---------- SELECTION
Rust’s ownership model says every value has one owner. But what happens when multiple parts of your program genuinely need to own the same data? Trees with shared nodes. Graphs with cycles. Observer patterns. Caches shared between subsystems.
Single ownership doesn’t fit everything. Rc and Arc are Rust’s answer — reference-counted smart pointers that enable shared ownership with deterministic cleanup.
The Problem: Multiple Owners
// This doesn't work — who owns the shared config?
struct ServiceA {
config: AppConfig, // owns it
}
struct ServiceB {
config: AppConfig, // also owns a copy? expensive clone
}
You could pass references, but then you’re dealing with lifetimes everywhere. And if the config needs to outlive any individual service, you need 'static or owned data.
// References work but add lifetime complexity
struct ServiceA<'a> {
config: &'a AppConfig,
}
struct ServiceB<'a> {
config: &'a AppConfig,
}
// Now everything that holds a service needs lifetime parameters too
// It cascades...
--------------------
* [PROMPT A]:
Reproduce the passage on shared ownership in Rust word for word, from "Rust’s ownership model" to "the shared config?".
* [PROMPT B]:
According to the passage on shared ownership in Rust, what kind of smart pointers are Rc and Arc?
Rely only on the passage about Rust's Rc and Arc for what comes next.
---------- DATASET EXTRACT
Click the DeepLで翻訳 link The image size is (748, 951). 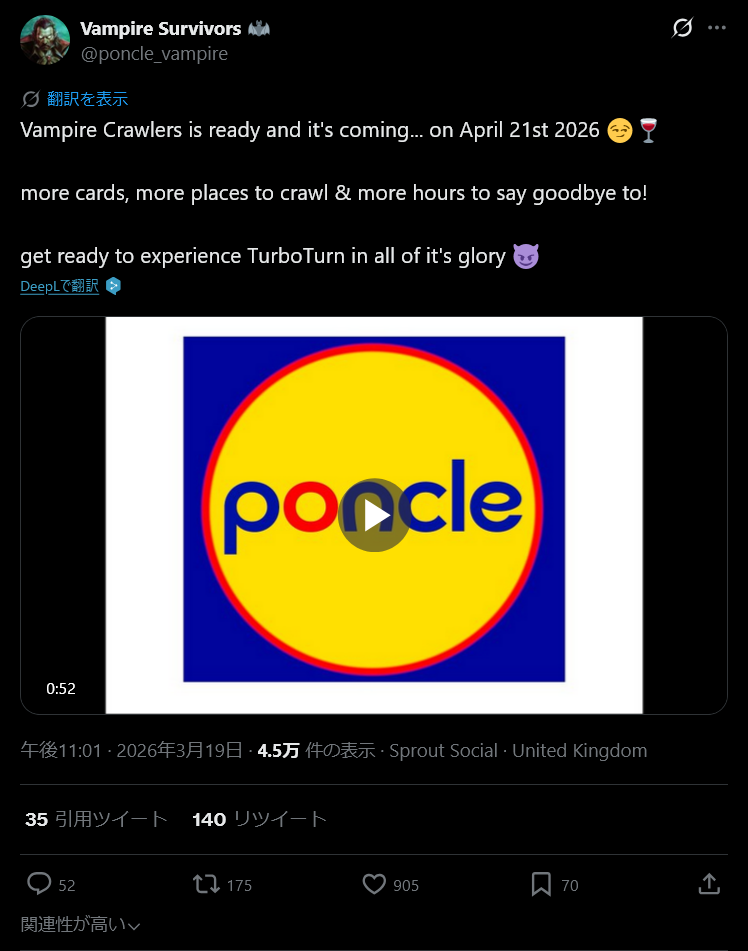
--------------------
* [SOLUTION A]:
Rust’s ownership model says every value has one owner. But what happens when multiple parts of your program genuinely need to own the same data? Trees with shared nodes. Graphs with cycles. Observer patterns. Caches shared between subsystems.
Single ownership doesn’t fit everything. Rc and Arc are Rust’s answer — reference-counted smart pointers that enable shared ownership with deterministic cleanup.
The Problem: Multiple Owners
// This doesn't work — who owns the shared config?

* [SOLUTION B]:
They are reference-counted smart pointers that enable shared ownership with deterministic cleanup.